Browsing by Author "Tuomainen, Risto Olli Oskari"

Sort by: Order: Results:

  • Tuomainen, Risto Olli Oskari (2016)
    In nearest neighbors search the task is to find points from a data set that lie close in space to a given query point. To improve on brute force search, that computes distances between the query point and all data points, numerous data structures have been developed. These however perform poorly in high dimensional spaces. To tackle nearest neighbors search in high dimensions it is commonplace to use approximate methods that only return nearest neighbors with high probability. In practice an approximate solution is often as good as an exact one, among other reasons because approximations can be of such a high quality that they are practically indistinguishable from exact solutions. Approximate nearest neighbors search has found applications in many different fields, and can for example be used in the context of recommendation systems. One class of approximate nearest neighbors algorithms is space partitioning methods. These algorithms recursively partition the data set to smaller subsets in order to construct a search structure. Queries can then be performed very efficiently by using this structure to prune data points without needing to evaluate their distances to the query point.

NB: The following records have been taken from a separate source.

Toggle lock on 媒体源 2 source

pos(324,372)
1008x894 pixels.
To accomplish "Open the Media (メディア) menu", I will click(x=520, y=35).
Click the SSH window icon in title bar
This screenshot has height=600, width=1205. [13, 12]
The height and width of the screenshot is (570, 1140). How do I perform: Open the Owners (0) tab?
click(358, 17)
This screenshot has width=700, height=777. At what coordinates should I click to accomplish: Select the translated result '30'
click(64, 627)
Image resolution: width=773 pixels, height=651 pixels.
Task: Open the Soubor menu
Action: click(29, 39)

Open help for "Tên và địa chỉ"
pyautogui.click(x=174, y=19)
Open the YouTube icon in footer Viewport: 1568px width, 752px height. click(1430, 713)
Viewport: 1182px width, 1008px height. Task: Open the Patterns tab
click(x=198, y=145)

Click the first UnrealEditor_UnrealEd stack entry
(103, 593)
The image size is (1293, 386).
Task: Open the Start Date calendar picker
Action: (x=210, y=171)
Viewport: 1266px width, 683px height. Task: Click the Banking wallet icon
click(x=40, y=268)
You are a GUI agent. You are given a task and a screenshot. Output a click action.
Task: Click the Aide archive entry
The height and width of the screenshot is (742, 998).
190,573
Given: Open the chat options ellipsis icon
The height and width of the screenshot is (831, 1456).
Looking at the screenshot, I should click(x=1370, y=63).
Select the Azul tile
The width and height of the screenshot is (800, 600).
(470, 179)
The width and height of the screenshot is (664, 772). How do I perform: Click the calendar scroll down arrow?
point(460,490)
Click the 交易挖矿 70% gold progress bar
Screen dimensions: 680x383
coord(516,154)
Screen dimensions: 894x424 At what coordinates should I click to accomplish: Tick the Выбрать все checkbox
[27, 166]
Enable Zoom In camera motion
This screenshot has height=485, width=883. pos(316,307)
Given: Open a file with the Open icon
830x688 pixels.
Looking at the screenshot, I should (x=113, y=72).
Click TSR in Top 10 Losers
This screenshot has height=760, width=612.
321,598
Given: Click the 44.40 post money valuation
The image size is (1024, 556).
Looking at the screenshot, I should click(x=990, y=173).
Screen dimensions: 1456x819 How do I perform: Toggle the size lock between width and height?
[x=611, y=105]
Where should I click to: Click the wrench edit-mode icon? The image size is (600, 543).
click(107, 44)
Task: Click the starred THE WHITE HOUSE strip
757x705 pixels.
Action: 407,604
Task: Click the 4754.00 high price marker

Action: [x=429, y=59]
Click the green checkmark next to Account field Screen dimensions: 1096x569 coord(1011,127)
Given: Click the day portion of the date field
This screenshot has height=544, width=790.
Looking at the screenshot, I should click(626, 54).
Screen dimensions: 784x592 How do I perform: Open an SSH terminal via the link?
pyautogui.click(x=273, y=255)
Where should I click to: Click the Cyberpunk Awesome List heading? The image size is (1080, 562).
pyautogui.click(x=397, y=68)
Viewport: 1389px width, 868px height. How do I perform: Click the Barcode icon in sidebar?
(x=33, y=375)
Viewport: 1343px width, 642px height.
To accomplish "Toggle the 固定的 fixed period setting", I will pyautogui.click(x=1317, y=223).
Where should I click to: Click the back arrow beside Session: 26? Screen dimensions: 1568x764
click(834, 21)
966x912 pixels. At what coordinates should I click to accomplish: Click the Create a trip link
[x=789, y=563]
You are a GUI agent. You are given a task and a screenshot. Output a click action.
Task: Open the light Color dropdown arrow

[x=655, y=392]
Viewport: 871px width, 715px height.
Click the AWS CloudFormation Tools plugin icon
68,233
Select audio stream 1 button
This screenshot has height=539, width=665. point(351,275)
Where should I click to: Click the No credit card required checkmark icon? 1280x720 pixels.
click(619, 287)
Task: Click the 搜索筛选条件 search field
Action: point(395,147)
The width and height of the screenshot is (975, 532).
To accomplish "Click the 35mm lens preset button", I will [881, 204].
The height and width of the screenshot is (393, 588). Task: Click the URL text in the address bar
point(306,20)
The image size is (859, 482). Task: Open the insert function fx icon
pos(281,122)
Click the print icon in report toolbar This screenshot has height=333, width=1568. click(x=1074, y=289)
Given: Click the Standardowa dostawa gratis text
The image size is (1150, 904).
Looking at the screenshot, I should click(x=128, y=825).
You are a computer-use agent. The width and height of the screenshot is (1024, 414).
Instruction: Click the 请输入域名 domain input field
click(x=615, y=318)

A recent proposal belonging to this class of algorithms is multiple random projections trees (MRPT). MRPT uses random projection trees (RP-trees) to prune the set from which nearest neighbors are searched. This thesis proposes a voting algorithm for using multiple RP-trees in nearest neighbors search. We also discuss a further improvement, called mixture method. The performance of these algorithms was evaluated against the previous MRPT algorithm using two moderately high dimensional data sets. Mixture method was found to improve considerably on MRPT in terms of accuracy attained. The results presented in this thesis suggest that the mixture method may potentially be a strong algorithm for nearest neighbors search, especially in very high dimensional spaces.